++++ Texto para leitura
O sucesso, porém, subiu à cabeça: em vez de oferecer qualidade, como no começo, a empresa passou a focar nos preços cada vez mais baixos e crescer de forma desenfreada para justificar os investimentos. “Quando você troca a qualidade pelo preço, a empresa cai”, avalia Fabro Steibel, professor da ESPM-RJ.
Relembre a guerra entre Uber e motoristas na Justiça do Trabalho
Desde o início de 2017, motoristas e Uber têm travado batalha na Justiça do Trabalho no Brasil – até agora, as decisões têm divergido. No primeiro caso, em fevereiro de 2017, a 37ª Vara da Justiça do Trabalho de Belo Horizonte decidiu que um motorista, não identificado, não tinha direito a vínculo empregatício com a empresa – para o juiz, a existência de obrigações a serem seguidas pelo motorista não caracteriza a subordinação jurídica empregatícia.
++++++++
++++ Bloco de dados
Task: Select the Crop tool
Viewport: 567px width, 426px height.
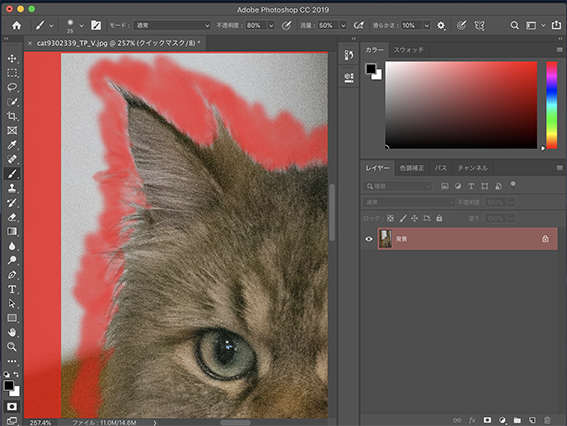Action: coord(12,116)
++++++++
### Instrução escrita 1
De acordo com o texto sobre a Uber, qual vara julgou o primeiro caso entre um motorista e a empresa, em fevereiro de 2017?
### Instrução escrita 2
Reescreva o trecho do texto sobre a Uber que começa em "O sucesso, porém, subiu" e segue até "professor da ESPM-RJ.", trocando "desenfreada" por "acelerada".
### Instrução escrita 3
Dê continuidade ao texto sobre a disputa entre a Uber e os motoristas, a partir do ponto em que ele termina.
O material não tem relação com o texto sobre a Uber.

### Resposta 1
A 37ª Vara da Justiça do Trabalho de Belo Horizonte.

### Resposta 2
O sucesso, porém, subiu à cabeça: em vez de oferecer qualidade, como no começo, a empresa passou a focar nos preços cada vez mais baixos e crescer de forma acelerada para justificar os investimentos. “Quando você troca a qualidade pelo preço, a empresa cai”, avalia Fabro Steibel, professor da ESPM-RJ.

### Resposta 3
Poucos dias depois, também em Belo Horizonte, a 33ª Vara de Justiça do Trabalho de Belo Horizonte deu ganho de causa ao motorista Rodrigo Leonardo da Silva Ferreira, que trabalhou para a empresa entre fevereiro de 2015 e dezembro de 2015. Em entrevista ao Estado, Ferreira contou que não queria questionar o Uber por conta de benefícios como aviso prévio, férias e Fundo de Garantia do Tempo de Serviço (FGTS), mas reclamar de sua exclusão do aplicativo. O Uber recorreu da decisão. Lembre o caso.
Em abril de 2017, a 13ª Vara de Justiça do Trabalho de São Paulo reconheceu que o motorista Fernando dos Santos Teodoro deverá receber R$ 80 mil do Uber por vínculo empregatício com o aplicativo e danos morais. Segundo Teodoro, as exigências do Uber e as ameaças sofridas por taxistas no tempo que prestou serviço para a plataforma de transportes "geraram danos extrapatrimoniais à sua pessoa". O Uber recorreu da decisão. Lembre o caso.
Dias depois, ainda em abril deste ano, a Justiça do Distrito Federal venceu uma ação movida pelo motorista William Miranda da Costa. Na decisão, a juíza Tamara Gil Kemp afirma que a empresa e o motorista possuíam relação de parceria, e que não há ligação empregatícia entre o Uber e da Costa. Lembre o caso.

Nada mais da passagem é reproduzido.